Sunday, November 26, 2006

The NYT and the Yarmulke Ethics.....

The NYT has an opinion article under the "Ethicist" which discusses the ethical issue of yearing a yarmulke for the purpose of favortisim:

I stopped patronizing a mail-order company when it began including editorial content about Jesus in its catalog, finding that inappropriate. I now plan to visit a camera store owned and staffed by Orthodox Jews. Although I am an observant Jew, I do not regularly wear a yarmulke, but I’m considering doing so in the hope of preferential treatment, maybe even a discount. Hypocritical? Ethical? --R.K., New York


Answer:

What’s most lamentable about your scheme is not its hypocrisy — although there is that — but its deceit: you would present yourself to be what you are not, someone who regularly wears a yarmulke, an object of religious significance. What’s more, in ethics, intent counts, and yours is simply to cadge a discount, to be what genuine yarmulke-wearers might describe as, if not a ganef, certainly a shnorrer.

As far as tactics go, I’m skeptical that a discount for the Orthodox is on offer. And that’s as it should be. To give a price break to co-religionists is no different from imposing a price hike on nonbelievers. Ads boasting “Baptists Pay 10 Percent More” would not be appealing marketing or, for that matter, legal.

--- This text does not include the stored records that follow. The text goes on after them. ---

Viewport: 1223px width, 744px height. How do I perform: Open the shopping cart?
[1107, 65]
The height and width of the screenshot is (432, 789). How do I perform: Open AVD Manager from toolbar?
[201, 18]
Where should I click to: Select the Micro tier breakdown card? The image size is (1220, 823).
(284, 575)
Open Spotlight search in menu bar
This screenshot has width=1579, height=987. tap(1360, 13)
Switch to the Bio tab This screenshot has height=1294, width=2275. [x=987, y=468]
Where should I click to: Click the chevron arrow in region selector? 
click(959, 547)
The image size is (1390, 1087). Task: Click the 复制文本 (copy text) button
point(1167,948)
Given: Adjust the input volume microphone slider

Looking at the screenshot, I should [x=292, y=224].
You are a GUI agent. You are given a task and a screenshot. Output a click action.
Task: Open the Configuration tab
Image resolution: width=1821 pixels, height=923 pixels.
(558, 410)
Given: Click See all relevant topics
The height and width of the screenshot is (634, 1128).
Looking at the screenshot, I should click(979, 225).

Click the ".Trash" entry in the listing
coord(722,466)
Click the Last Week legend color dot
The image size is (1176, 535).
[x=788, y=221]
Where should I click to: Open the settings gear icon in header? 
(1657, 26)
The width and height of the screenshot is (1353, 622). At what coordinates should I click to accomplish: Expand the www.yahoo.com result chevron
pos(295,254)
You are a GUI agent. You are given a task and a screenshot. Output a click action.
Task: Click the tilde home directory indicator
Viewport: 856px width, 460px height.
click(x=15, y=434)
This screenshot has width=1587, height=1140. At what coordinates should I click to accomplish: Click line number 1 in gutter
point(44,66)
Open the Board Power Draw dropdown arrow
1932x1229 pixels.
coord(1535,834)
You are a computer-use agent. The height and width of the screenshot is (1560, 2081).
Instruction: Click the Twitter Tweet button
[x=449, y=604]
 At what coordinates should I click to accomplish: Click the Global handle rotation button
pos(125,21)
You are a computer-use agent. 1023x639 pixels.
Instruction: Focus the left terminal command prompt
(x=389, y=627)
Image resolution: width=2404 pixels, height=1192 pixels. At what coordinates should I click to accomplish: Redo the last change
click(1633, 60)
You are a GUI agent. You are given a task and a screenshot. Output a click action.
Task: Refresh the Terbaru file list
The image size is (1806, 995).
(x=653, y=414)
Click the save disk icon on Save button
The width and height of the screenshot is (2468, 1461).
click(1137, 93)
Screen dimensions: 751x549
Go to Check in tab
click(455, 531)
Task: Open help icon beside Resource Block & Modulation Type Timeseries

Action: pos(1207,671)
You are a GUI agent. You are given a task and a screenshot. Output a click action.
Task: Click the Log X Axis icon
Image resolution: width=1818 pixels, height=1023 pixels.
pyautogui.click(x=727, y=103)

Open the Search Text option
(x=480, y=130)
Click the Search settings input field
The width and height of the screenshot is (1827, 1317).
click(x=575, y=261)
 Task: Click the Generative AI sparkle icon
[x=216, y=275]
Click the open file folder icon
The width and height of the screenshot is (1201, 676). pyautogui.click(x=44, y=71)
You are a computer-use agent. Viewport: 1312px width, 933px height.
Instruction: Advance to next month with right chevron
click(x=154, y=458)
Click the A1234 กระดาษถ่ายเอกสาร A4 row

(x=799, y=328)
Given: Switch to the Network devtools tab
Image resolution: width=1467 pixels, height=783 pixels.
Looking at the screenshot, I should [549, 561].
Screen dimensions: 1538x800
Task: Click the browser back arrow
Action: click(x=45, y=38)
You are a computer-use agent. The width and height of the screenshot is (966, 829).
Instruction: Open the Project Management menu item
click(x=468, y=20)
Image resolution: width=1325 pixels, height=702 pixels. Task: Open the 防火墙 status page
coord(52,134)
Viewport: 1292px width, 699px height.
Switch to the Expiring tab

You might argue that what you propose is no more deceptive than acting courteously when you really feel antisocial. Dr. Johnson called politeness “fictitious benevolence” and was all for it: “It supplies the place of it amongst those who see each other only in publick, or but little. Depend on it, the want of it never fails to produce something disagreeable to one or other.” But politeness merely withholds the expression of your feelings, a matter of style; it does not falsely proclaim your beliefs, a matter of substance.

I myself would never wear a cat costume to a pet shop hoping to entice the animal-loving staff into offering me a discount on a squeaky toy. I might wear it socially, but that’s between me and my therapist.

UPDATE: R. K. went to the store bareheaded.

Hmmm...
What about “Im lo l’shma, ba l’shma”?